VO2 max is the maximum volume of oxygen your body can consume and use per minute during all-out exercise. It is measured in milliliters of oxygen per kilogram of bodyweight per minute (mL/kg/min) and is the single best lab marker of cardiorespiratory fitness.
The full picture
Oxygen is the limiting reagent for aerobic energy production. The more your heart can pump, the more oxygen your blood can carry, and the more your muscles can extract, the higher your VO2 max. Three systems set the ceiling. Cardiac output (heart stroke volume × rate), oxygen-carrying capacity (hemoglobin and blood volume), and peripheral oxygen extraction (mitochondrial density and capillary supply in trained muscles).
Typical ranges in mL/kg/min. Sedentary adult male age 30: 35 to 40. Active male age 30: 45 to 50. Highly trained male age 30: 55 to 65. Elite male endurance athlete: 70 to 90. Women run 5 to 10 percent lower at matched training status, mostly because of smaller heart size and lower hemoglobin.
VO2 max is heavily trainable. Untrained adults gain 15 to 25 percent in 6 to 12 months of proper cardiovascular training. Then genetics increasingly cap the ceiling. The HERITAGE Family Study estimated that 47 percent of VO2 max trainability variance is heritable. Elite endurance athletes are partly built and partly born.
VO2 max also drops with age, roughly 10 percent per decade after 30 in untrained adults. Lifelong endurance athletes hold VO2 max far better, losing closer to 5 percent per decade.
How it is measured
Lab gold standard. Graded exercise test on treadmill or bike with a face mask measuring inhaled and exhaled gases. Exercise intensity ramps until VO2 plateaus despite continuing workload. Field estimates. Cooper 12-minute run: VO2 max = (distance in meters − 504.9) / 44.73. Bruce protocol treadmill test uses time to exhaustion. Queens College step test uses heart rate after 3 minutes of stepping at a set cadence. Apple Watch and Garmin estimate VO2 max from heart rate at submaximal effort.
Common misconceptions
- A high VO2 max does not guarantee a fast marathon. Race performance also depends on lactate threshold and movement economy. Two athletes with identical VO2 max can finish 20 minutes apart over 26.2 miles.

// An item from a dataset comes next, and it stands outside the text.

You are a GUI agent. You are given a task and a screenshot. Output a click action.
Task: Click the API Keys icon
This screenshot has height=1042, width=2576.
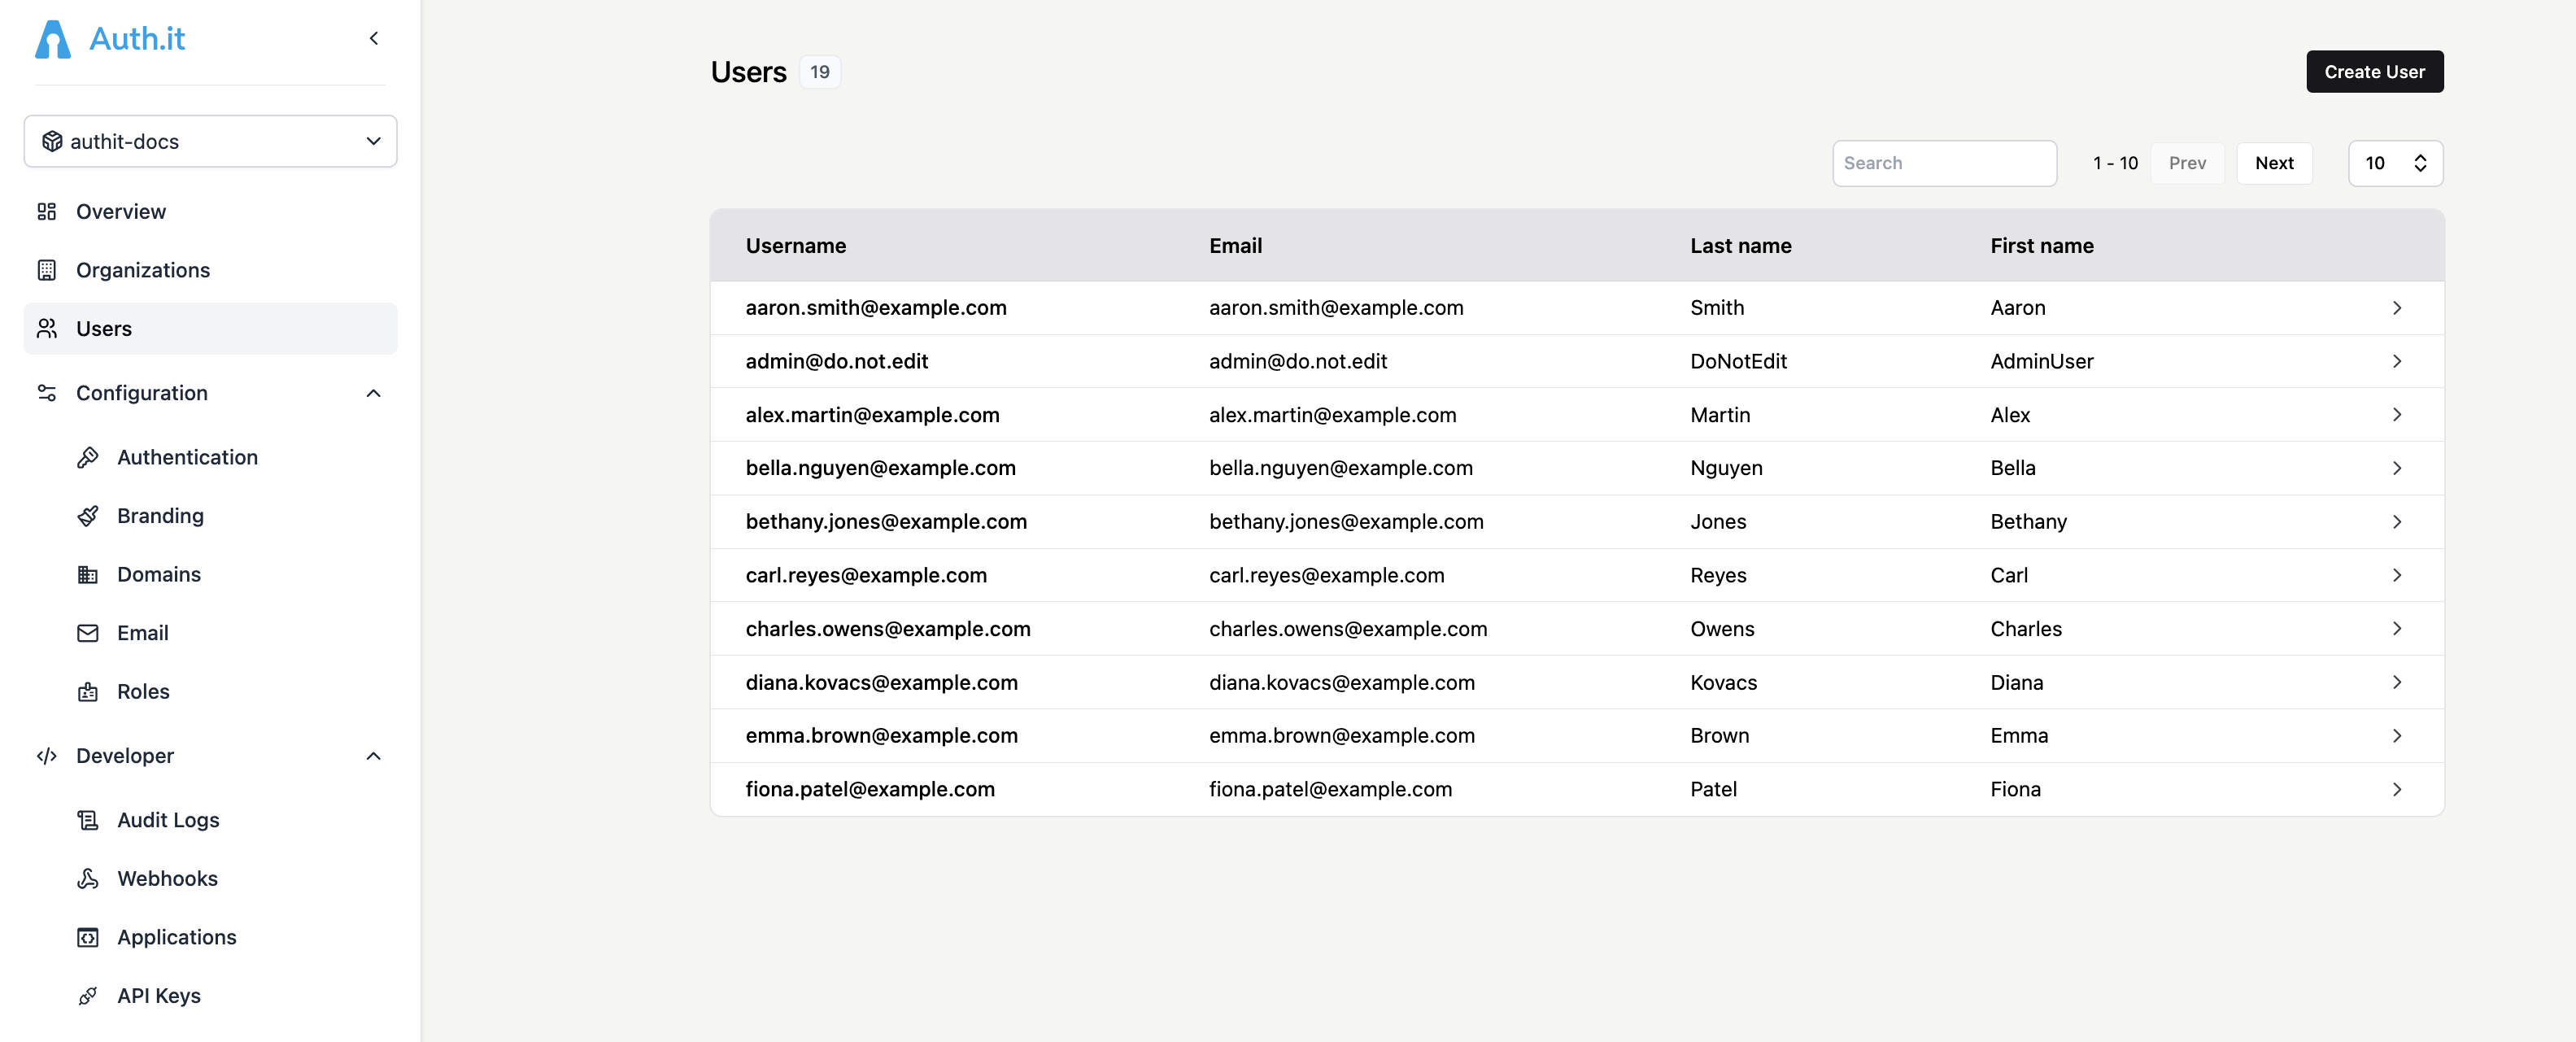click(x=88, y=995)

- Strength training does not raise VO2 max meaningfully. The aerobic adaptations come from sustained cardiovascular work.
- Wearable VO2 max is an estimate, not a measurement. Real lab tests can differ by 5 to 15 mL/kg/min from what a watch displays.
Citations
- Cooper KH. (1968). A means of assessing maximal oxygen intake. JAMA, 203(3), 201-204.
- American College of Sports Medicine. (2017). ACSM's Guidelines for Exercise Testing and Prescription, 10th ed. Wolters Kluwer.
- Bouchard C et al. (1999). Familial aggregation of VO2max response to exercise training: results from the HERITAGE Family Study. J Appl Physiol, 87(3), 1003-1008.